After the Hamiltonian is diagonalized, the pairing amplitude at site $i$ is calculated by

$\displaystyle\Delta_{i}=\sum_{\bf k}V\theta(\omega_{D}-E_{\bf k})\left[2f(E_{\bf k})-1\right]u_{\bf k}(i)v_{\bf k}^{\ast}(i),$

(14)

where $f(E_{\bf k})=(e^{E_{\bf k}/k_{B}T}+1)^{-1}$ is the Fermi distribution and $V<0$ is the pairing interaction acting within Debye frequency $\omega_{D}=0.25$eV, as ensured by the step function $\theta(\omega_{D}-E_{\bf k})$. Equations (13) and (14) are solved self-consistently until the local pairing amplitude $\Delta_{i}$ converges at a given pairing interaction and temperature $\left\{V,T\right\}$.

Numerical calculation of our mean-field theory applied to the pristine graphene yields $\Delta_{i}=0$ everywhere, consistent with the experimental observation that the single-layer pristine graphene has no SC. In contrast, Fig. 4 (a) and (b) show the local gap $\Delta_{i}$ at zero temperature for the two vacancy configurations C₁₅ and C₁₄ illustrated in Fig. 2. Our result indicates a finite $\Delta_{i}$ in the holey graphene, and moreover $\Delta_{i}$ on the $B$ sublattices is about two orders of magnitude larger than that on the $A$ sublattices.
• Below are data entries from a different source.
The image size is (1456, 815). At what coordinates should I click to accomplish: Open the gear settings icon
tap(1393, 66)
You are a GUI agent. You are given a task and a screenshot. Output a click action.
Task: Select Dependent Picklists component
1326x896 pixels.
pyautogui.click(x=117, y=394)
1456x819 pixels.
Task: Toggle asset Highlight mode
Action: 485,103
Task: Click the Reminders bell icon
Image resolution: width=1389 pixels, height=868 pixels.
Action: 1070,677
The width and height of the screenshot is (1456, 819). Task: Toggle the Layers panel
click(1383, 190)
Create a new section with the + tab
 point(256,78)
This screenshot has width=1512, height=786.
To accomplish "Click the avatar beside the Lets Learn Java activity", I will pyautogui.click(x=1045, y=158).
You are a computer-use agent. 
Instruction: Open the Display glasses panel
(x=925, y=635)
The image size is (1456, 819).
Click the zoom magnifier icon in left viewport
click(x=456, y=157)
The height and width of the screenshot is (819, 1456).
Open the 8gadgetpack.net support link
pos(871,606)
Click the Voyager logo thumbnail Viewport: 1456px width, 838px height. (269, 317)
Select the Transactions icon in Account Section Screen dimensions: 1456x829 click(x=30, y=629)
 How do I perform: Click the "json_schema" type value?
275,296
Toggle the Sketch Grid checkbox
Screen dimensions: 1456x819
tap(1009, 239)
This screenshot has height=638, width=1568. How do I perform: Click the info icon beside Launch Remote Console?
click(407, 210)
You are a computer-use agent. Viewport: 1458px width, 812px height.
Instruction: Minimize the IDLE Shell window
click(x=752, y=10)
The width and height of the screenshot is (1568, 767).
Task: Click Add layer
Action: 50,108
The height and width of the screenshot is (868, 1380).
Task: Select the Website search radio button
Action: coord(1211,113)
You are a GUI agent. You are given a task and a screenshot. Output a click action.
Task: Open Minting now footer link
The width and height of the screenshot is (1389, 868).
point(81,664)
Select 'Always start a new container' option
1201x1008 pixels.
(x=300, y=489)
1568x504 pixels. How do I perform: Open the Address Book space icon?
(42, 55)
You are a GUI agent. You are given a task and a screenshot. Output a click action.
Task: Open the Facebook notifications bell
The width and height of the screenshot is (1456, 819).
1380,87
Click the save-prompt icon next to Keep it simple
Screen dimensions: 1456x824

This feature stems from the fact that the chiral symmetry breaking terms are relatively small $\left\{t^{\prime},\mu\right\}\ll t$, so the narrow band wave functions still roughly satisfy the proposition 3 in Sec. II.1 and hence are mainly localized on the $B$ sublattices, as discussed in Appendix A. For C₁₅, the spatially averaged gap $\Delta(T)=\sum_{i}\Delta_{i}/(N_{A}+N_{B})$ at zero temperature $\Delta(0)$ is vanishingly small at small pairing potential $V$. Only when the pairing potential has the same order of magnitude as the hopping $|V|\sim t$ does a sizable gap emerge, implying that a sufficiently strong electron-phonon interaction is needed to support SC in C₁₅. On the other hand, C₁₄ requires much smaller $|V|$ to trigger SC in comparison with C₁₅, suggesting that increasing the number of narrow bands does help to create the SC phase. Concerning the temperature dependence, the spatially averaged gap shows a trend similar to the usual weak coupling superconductors, which vanishes at a critical temperature $T_{c}$ that is higher at larger pairing potential $V$. In addition, $T_{c}$ is generally raised in the configurations with more narrow bands, consistent with that expected from an enlarged DOS. Since the proposed engineering mechanism in principle has no restriction on the number of narrow bands $N_{B}-N_{A}$ (times $2$ if including spin), we anticipate that the vacancy configurations with very different numbers of the two sublattices may yield a very high $T_{c}$, which is presumably more likely to engineer in configurations with a larger unit cell.